Malware Detected: Cryptocurrency
Let us start they trying to shed light on some who don’t know/understand what cryptocurrency is? As the name suggests its a form of digital money designed to be secure and anonymous. It uses a technique called cryptography a process used to convert legible information into an almost uncrackable code, to help track purchases and transfers. Cryptocurrencies allow users to make secure payments, without having to go through banks. Bitcoin has the distinction of being the first cryptocurrency, having been introduced in 2009 by an unknown person called Satoshi Nakamoto.
Cryptocurrency is an encrypted decentralized digital currency transferred between peers and confirmed in a public ledger via a process known as mining. This is how it works every single transaction made and the ownership of every single cryptocurrency in circulation is recorded in the blockchain. The blockchain is run by miners, who use powerful computers that tally the transactions. Their function is to update each time a transaction is made and also ensure the authenticity of information, thereby ascertaining that each transaction is secure and is processed properly and safely.
For one to be a miner you need a computer and a special program, which helps miners compete with their peers in solving complicated mathematical problems. This would need huge computer resources. In regular intervals, miners would attempt to solve a block having the transaction data using cryptographic hash functions. Hash value is a numeric value of fixed length that uniquely identifies data.
But know we have a problem in the field Researchers at Kaspersky Lab have identified a family of modular Android malware dubbed “Loapi,” which is capable of mining the Monero cryptocurrency, inundating users with advertisements, automatically subscribing the user to paid services, and participating in DDoS attacks, among other functions.
Reports from Android police states that the malware is distributed through advertising campaigns, and is generally disguised as either an antivirus or pornographic app. After installation, the malware asks the user to grant administrator permissions in a loop until the permissions are granted. It also checks for but does not use root permissions. However, given the modular nature of the malware, this could be used in the future.

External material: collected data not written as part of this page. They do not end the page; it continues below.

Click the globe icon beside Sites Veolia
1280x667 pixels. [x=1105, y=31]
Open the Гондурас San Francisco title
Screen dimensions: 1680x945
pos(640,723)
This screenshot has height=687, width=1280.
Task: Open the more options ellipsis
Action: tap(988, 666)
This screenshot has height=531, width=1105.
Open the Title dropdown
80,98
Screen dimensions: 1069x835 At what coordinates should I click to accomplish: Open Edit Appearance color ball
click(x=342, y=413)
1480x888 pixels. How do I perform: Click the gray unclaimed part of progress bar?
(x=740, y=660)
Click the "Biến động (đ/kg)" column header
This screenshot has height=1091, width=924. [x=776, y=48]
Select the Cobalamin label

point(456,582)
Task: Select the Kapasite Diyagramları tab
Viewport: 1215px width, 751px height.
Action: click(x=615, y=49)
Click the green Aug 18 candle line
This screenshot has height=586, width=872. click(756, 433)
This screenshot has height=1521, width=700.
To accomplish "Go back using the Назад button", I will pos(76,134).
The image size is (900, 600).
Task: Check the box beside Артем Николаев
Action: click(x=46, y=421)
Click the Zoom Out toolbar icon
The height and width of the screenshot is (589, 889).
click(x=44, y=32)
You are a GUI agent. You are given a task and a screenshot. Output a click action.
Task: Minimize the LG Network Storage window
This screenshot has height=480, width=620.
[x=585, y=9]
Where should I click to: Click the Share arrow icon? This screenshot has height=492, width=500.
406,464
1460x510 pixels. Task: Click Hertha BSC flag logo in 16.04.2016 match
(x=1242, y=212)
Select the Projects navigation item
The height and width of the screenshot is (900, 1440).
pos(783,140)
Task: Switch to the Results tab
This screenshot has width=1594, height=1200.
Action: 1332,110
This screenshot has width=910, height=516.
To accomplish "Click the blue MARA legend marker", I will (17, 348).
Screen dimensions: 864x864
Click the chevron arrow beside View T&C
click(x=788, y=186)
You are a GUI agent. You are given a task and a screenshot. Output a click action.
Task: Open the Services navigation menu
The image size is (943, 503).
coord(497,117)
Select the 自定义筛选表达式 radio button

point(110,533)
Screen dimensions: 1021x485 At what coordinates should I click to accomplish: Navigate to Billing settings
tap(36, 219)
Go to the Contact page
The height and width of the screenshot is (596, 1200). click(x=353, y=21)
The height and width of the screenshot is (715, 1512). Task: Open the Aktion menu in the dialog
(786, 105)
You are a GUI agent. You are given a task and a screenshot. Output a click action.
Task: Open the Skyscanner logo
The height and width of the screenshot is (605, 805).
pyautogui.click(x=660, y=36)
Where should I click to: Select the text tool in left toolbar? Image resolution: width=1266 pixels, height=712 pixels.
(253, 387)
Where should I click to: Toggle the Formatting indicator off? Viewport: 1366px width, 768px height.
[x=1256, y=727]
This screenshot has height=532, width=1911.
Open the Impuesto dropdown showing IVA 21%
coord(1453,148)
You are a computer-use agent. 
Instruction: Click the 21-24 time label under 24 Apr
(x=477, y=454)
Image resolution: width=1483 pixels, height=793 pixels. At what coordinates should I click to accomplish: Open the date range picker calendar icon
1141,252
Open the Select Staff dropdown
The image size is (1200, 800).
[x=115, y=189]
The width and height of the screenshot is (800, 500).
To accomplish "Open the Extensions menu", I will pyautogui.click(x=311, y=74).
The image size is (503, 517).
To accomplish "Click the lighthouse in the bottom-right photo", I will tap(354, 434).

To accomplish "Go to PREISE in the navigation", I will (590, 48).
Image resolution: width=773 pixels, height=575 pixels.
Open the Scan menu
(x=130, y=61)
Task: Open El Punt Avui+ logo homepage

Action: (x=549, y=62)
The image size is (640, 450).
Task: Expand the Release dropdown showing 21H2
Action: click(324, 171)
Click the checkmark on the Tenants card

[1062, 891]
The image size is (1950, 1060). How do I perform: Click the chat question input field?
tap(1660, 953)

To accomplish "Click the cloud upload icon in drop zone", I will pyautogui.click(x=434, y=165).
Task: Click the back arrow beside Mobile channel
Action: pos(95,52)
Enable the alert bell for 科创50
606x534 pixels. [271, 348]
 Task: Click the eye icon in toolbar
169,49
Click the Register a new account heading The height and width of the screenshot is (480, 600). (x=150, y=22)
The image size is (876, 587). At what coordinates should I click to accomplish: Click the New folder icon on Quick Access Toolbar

“Loapi can communicate with a number of command & control servers. These servers can load additional modules and receive lists of apps which may attempt to remove or limit the permissions granted to the malware. If these apps are installed, the malware flags the legitimate security app as malware and forces a loop prompting the user to remove the security app until the user acquiesces. The malware also locks the screen and closes the device manager, warning the user that the phone data will be wiped,” said Kaspersky Lab Securelist
The Malware is an interesting representative of the world of malicious Android apps. Its creators have implemented almost the entire spectrum of techniques for attacking devices: the Trojan can subscribe users to paid services, send SMS messages to any number, generate traffic and make money from showing advertisements, use the computing power of a device to mine cryptocurrencies, as well as perform a variety of actions on the internet on behalf of the user/device. The only thing missing is user espionage, but the modular architecture of this Trojan means it’s possible to add this sort of functionality at any time.